Lo que sí debes pedir:
- Boeuf bourguignon → estofado de res en vino tinto, profundo y reconfortante
- Soupe à l’oignon → sopa de cebolla gratinada, ideal en días fríos
- Croissant o pain au chocolat → pero en panadería, no en café turístico
- Steak frites → simple, pero bien hecho es otro nivel
Dónde encontrarlo bien:
Bistrós pequeños, menús del día escritos a mano, lugares donde no te hablan en inglés desde que entras.
Precio real:
15 a 25 euros en lugares locales decentes.
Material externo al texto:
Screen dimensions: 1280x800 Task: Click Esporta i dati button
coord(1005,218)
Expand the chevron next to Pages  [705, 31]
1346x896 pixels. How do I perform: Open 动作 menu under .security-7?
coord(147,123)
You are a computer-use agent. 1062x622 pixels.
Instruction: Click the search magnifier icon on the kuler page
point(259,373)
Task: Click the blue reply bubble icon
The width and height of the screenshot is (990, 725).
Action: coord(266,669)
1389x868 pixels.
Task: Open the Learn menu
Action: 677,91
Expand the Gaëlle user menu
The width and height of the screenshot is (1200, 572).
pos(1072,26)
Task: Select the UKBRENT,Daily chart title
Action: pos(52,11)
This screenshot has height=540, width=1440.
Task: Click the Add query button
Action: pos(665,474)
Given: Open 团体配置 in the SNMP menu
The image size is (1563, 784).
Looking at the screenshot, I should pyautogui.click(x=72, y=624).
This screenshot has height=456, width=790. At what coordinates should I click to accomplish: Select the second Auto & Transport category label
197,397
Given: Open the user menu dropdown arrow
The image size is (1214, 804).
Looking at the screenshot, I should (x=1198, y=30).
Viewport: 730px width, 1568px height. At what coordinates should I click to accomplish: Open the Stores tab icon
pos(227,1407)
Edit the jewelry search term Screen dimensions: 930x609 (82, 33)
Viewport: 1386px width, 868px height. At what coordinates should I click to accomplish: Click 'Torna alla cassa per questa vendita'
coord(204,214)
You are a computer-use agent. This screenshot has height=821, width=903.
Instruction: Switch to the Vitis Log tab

Italia: qué comer según la ciudad
En Roma no se trata de pedir “pasta”, se trata de pedir la correcta.
Lo que sí debes pedir:
- Cacio e pepe → pasta con queso pecorino y pimienta, simple pero perfecta
- Carbonara real → sin crema, con huevo, queso y guanciale
- Supplì → croquetas de arroz rellenas, street food clásico
- Gelato artesanal → evita colores brillantes, busca tonos naturales
Dónde comerlo bien:
Restaurantes pequeños, sin fotos en el menú, con carta corta.
Precio real:
10 a 18 euros por plato.

España: qué sí vale la pena (y qué evitar)
En Barcelona el error clásico es pedir paella en cualquier lado.
Lo que sí debes probar:
- Tapas → patatas bravas, croquetas, tortilla española
- Pulpo a la gallega → si lo encuentras bien hecho, vale totalmente la pena
- Jamón ibérico → no es barato, pero es experiencia
- Menú del día → la mejor relación calidad precio
Qué evitar:
Paellas en lugares con fotos gigantes afuera o en zonas ultra turísticas.
Precio real:
12 a 20 euros en menú del día.

Alemania y Europa Central: lo que sí sorprende
En Berlín o Praga, la comida es más contundente, pero tiene joyas.
Qué pedir:
- Currywurst → salchicha con curry, street food icónico en Berlín
- Schnitzel → carne empanizada, crujiente y grande
- Goulash → guiso espeso, muy común en Praga
- Cerveza local → aquí sí importa probarla
Dónde:
Mercados, puestos callejeros y cervecerías tradicionales.
Precio real:
8 a 15 euros por comida completa.

Países Bajos y Bélgica: lo subestimado
En Ámsterdam y Bruselas hay más de lo que parece.
Qué sí probar:
- Papas fritas belgas → con salsas, muy superiores a lo que imaginas
- Waffles → mejor en puestos pequeños que en locales turísticos
- Moules frites → mejillones con papas, clásico belga
- Stroopwafel → galleta con caramelo, ideal en mercados
Precio real:
5 a 15 euros dependiendo del tipo de comida.

Cómo saber si estás comiendo bien o cayendo en una trampa
Señales claras de que elegiste bien:
- Menú corto
- Gente local comiendo ahí
- No hay fotos de comida
- No te están insistiendo para entrar
Señales de alerta:
- Menú en 6 idiomas con fotos
- Ubicación exacta frente a atracción
- Promociones tipo “combo turístico”
Estrategia inteligente para comer bien en Europa
Aquí está la clave real:
- Come fuerte al mediodía con menú del día
- Cena algo más ligero o street food
- Alterna entre restaurantes y mercados
- No comas pegado a monumentos
Y algo importante:
no necesitas gastar mucho para comer bien, pero sí necesitas elegir mejor.
Conclusión
Comer en Europa no es cuestión de suerte. Es cuestión de criterio.
Los mejores platillos no están escondidos… pero tampoco están donde todos los turistas buscan.
Si sabes qué pedir y dónde buscar, la experiencia cambia por completo.
Porque al final, un viaje no solo se recuerda por lo que viste.
Se recuerda por lo que probaste… y por lo bien que supiste elegirlo.